Work with categorization rules

Steps

1

Create a categorization rule

Place the cursor inside the recently created rule file.

Choose the domain you want to write a rule for, then hover over that domain in the Taxonomy tool window, right-click it and select Create rule.

The structure of the rule will be generated where the cursor was placed. Notice that it already contains the reference to the domain you choose.

2

Use the KEYWORD attribute in your categorization rule

Use the shortcut `Ctrl+Shift+K` to automatically set the structure of the `KEYWORD` attribute. Then write your keyword(s) between the quotation marks. Remember that a keyword is a specific string of characters and it could be case insensitive when everything is written in lowercase; otherwise it is case sensitive.

Move to the upper-right side of the GUI and select Build to compile the project.

Pick a test file and open it in the editor, then go back to the upper-right side of the GUI and select Analyze Document.

Move to the Categorization tool window at the bottom to check if the rule has triggered. Click the category in the results to highlight in the text where the rule has triggered.

3

Use the LEMMA attribute in your categorization rule

Use the shortcut `Ctrl+Shift+L` to automatically set the structure of the `LEMMA` attribute.

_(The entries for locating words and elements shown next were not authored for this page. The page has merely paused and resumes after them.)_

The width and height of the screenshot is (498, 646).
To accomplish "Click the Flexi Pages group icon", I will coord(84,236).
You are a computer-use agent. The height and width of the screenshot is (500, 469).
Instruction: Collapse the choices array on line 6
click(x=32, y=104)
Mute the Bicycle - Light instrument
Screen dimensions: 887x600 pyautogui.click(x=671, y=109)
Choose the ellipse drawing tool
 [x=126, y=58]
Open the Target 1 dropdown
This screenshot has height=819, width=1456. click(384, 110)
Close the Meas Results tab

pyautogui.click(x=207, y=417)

You can also write more than one lemma in the same rule by separating them with a comma.

Move to the upper-right side of the GUI and select Build to compile the project.

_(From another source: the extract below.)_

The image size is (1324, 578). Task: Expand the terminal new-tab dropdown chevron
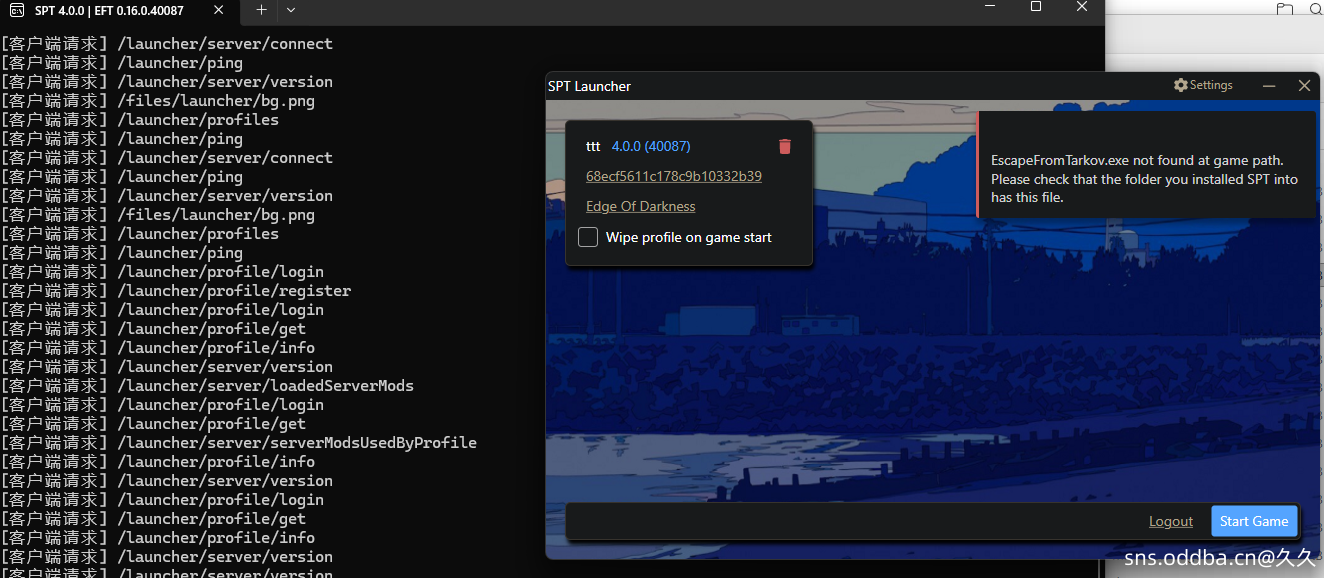291,10
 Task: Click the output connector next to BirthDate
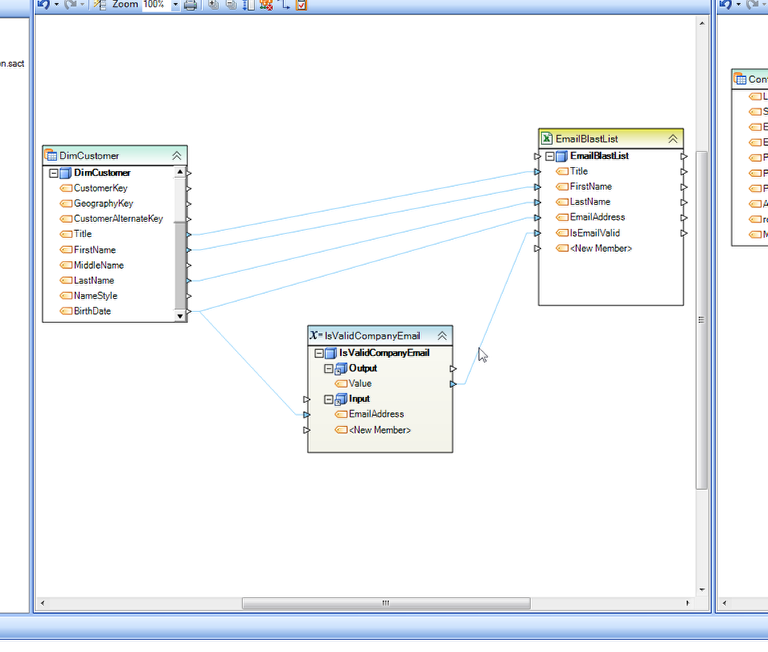(x=189, y=312)
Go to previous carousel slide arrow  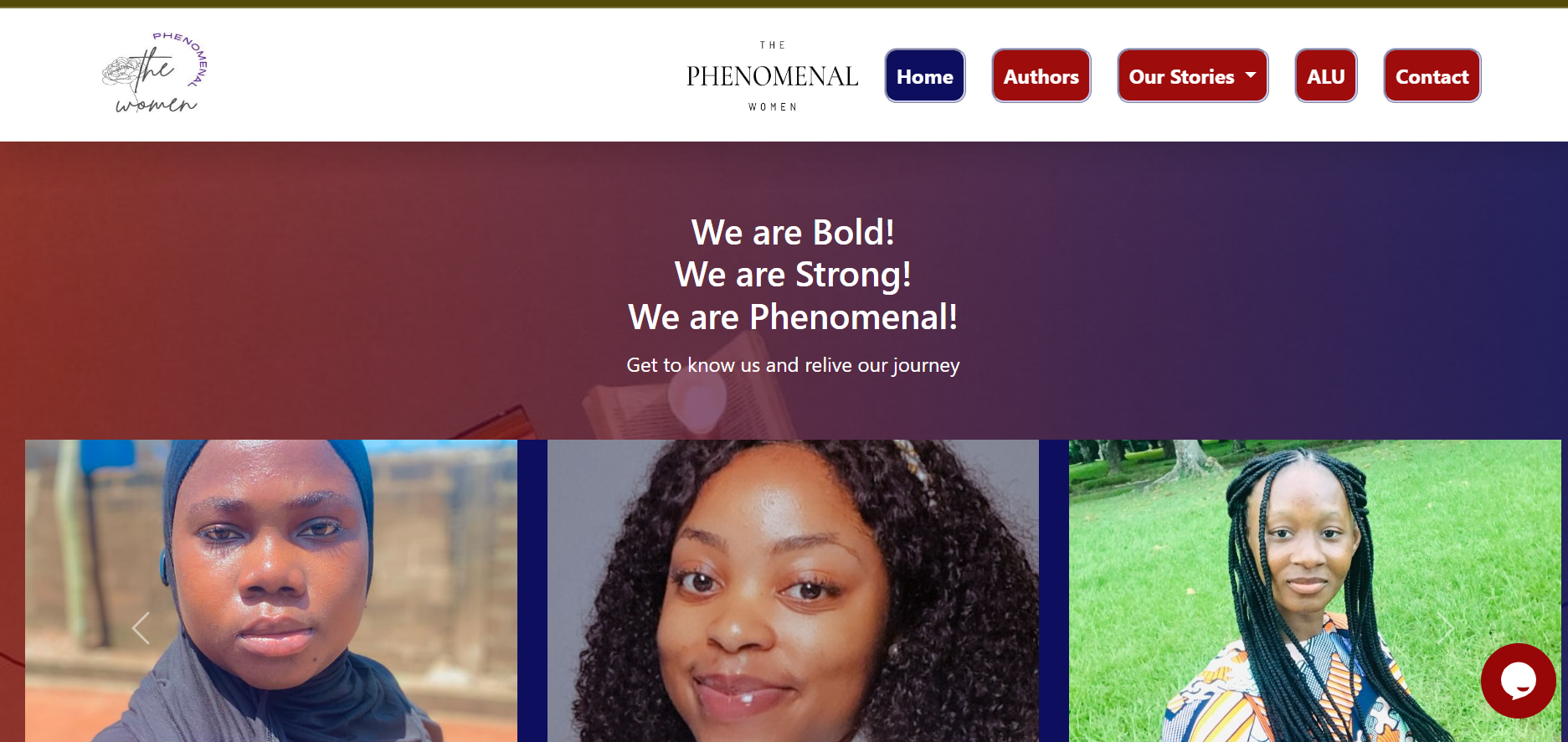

Pick a test file and open it in the editor, then go back to the upper-right side of the GUI and select Analyze Document.

Move to the Categorization tool window at the bottom to check if the rule has triggered. Click on the category in the results to highlight in the text where the rule has triggered

Notice that with the LEMMA attribute you detect also inflected forms of the words.

4

Apply your categorization rules to test documents and see results

Move to the top-right side of the screen, select Analyze All Documents button and choose a name for the analysis report.

Now open the Report tool window and you will find your analysis report. Select it and in the bottom part of the tool window you will see the list of the analyzed documents with information about the results. You can filter the results and leave for example only the information about categorization.

Open the documents by double clicking on them and check the categorization results in the Categorization tool window at the bottom.

Tips & tricks

Choose the proper score for your rule

Open a file containing categorization rules; change the score inside brackets by replacing `NORMAL` (10 points) with `LOW` (3 points) or `HIGH` (15 points).

Select Build and then Analyze Document at the top-right of the GUI. Hover to the Categorization tool window down below and have a look at the results.

Consider how the category score changes according to the different scores in the rules.

Change the score to `HIGH` when the rule is particularly relevant for your category. Choose `LOW` when the rule is relevant, yet not as relevant as the "normal" ones, so it should reach a considerable score only if it triggers more than once.